His eat, wake, sleep cycle was always interrupted by the sound of kids screaming or running through the house, distracting him from every one of his tasks. In each room at some point during the day, he would sit in his baby chair in the corner and cry.

“I hear you, Gus,” I would say. “You aren’t alone. I will be there in just a minute.” Usually reaching him just in time before a sibling tried to “help” me by patting, rocking or just plain loving him a little too hard.

Sharing a frown in Colorado.

“I hear you, Gus. We are going to figure this out, I promise,” I would tell him, night and day, in the master bathroom, his little body held against mine with his face tucked into my neck. There was no nursery just for him, so we set up his crib in our bathroom in the earliest days. He and I both spent many hours in there, crying and swaying back and forth, both trying to calm down.

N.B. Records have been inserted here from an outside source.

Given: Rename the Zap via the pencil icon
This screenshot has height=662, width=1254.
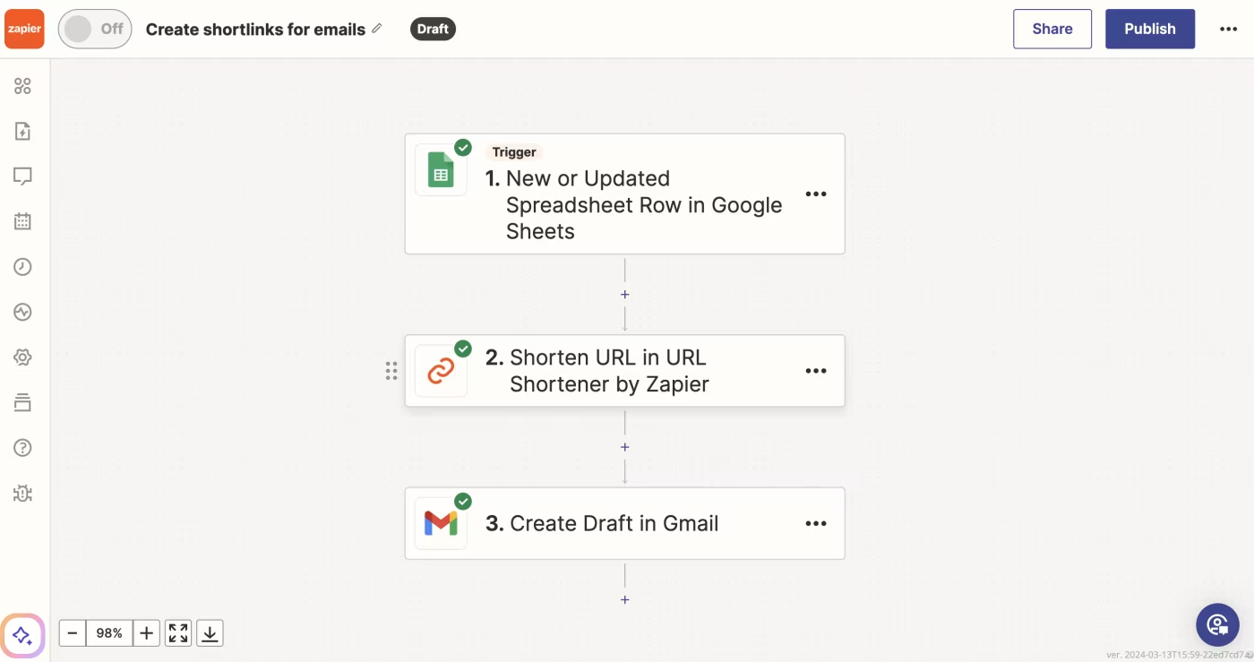Looking at the screenshot, I should (x=377, y=28).
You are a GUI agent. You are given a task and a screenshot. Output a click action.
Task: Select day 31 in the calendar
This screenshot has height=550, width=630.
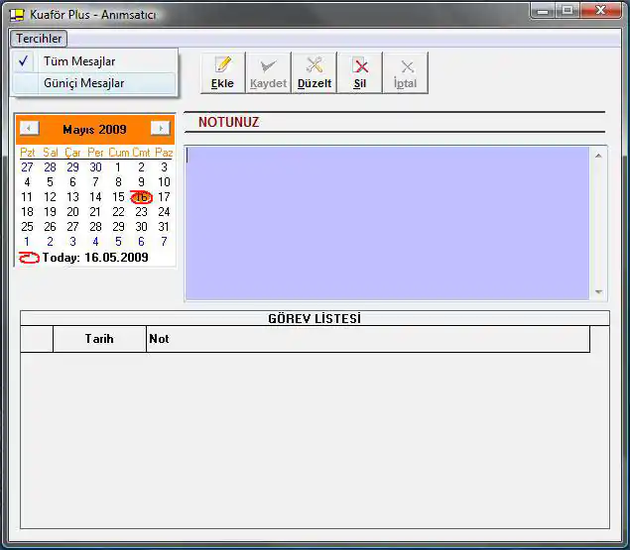point(164,227)
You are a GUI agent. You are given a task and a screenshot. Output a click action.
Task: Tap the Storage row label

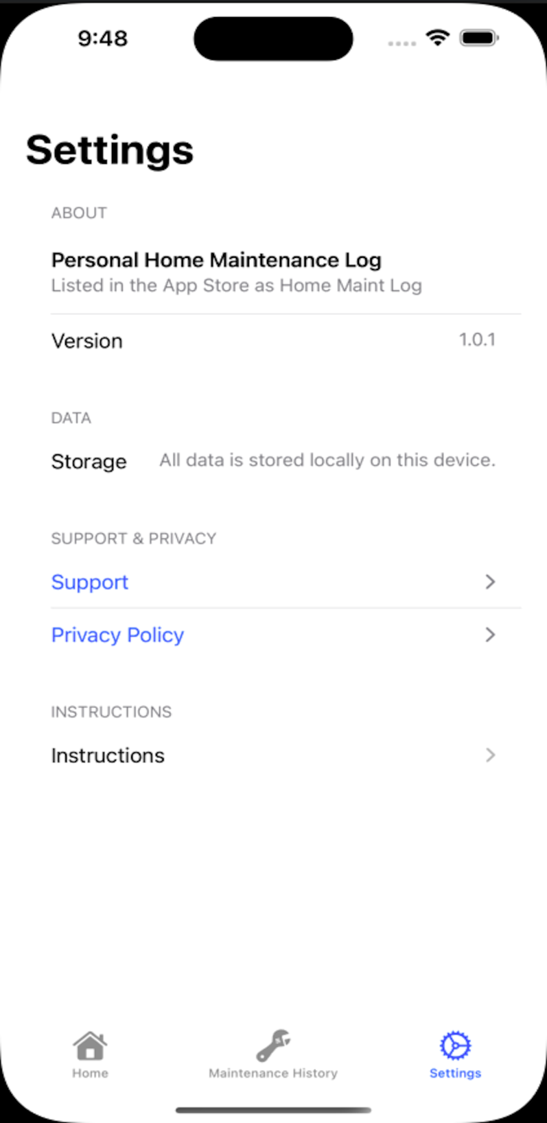(89, 462)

Now from the back seat of the car he does everything he can to get my attention. “Mama! Look! Trash truck!” or “Wow! Mama, look at all the cars!” or “Mama! River!” I hear over and over until I acknowledge him with a “Yes, Gus! I see!”

The two of us spend a great majority of our days in the car driving kids to school in the mornings and sitting in the car rider lines in the afternoons. We wait at piano lessons and therapy sessions, sometimes not so patiently, and I find myself saying, “I hear you, Gus. I am ready to go home and play too,” as he loudly voices his opinion.

So, when I thought about what my husband said about catering to Gus’ whims while I was scanning the racks and racks of clothes at Target for that familiar yellow color, it struck me. Gus and his whims, more than the rest of us, have been put in the corner of the room to wait while the world spun around him for his whole life.

Maybe I AM soft and am giving in more than I should. I will allow it is POSSIBLE that by not letting him cry it out over not getting his favorite shirt, I am teaching him lessons that will affect his ability to function in the world and build meaningful relationships or that by not giving him the foundation to understand how long laundry cycles take he will one day argue with his spouse about household chores. I absolutely agree with the next guy that a dose of adversity is healthy and not getting your way is brain-building and important for development.

But, after I got online in the parking lot to look for the shirt that I could not find in the store, I decided that he needs to know that he is special and that, while the rest of the world may not always stop for him, his momma’s does. That I hear him, and that we are going to figure this out — even with just one bug shirt.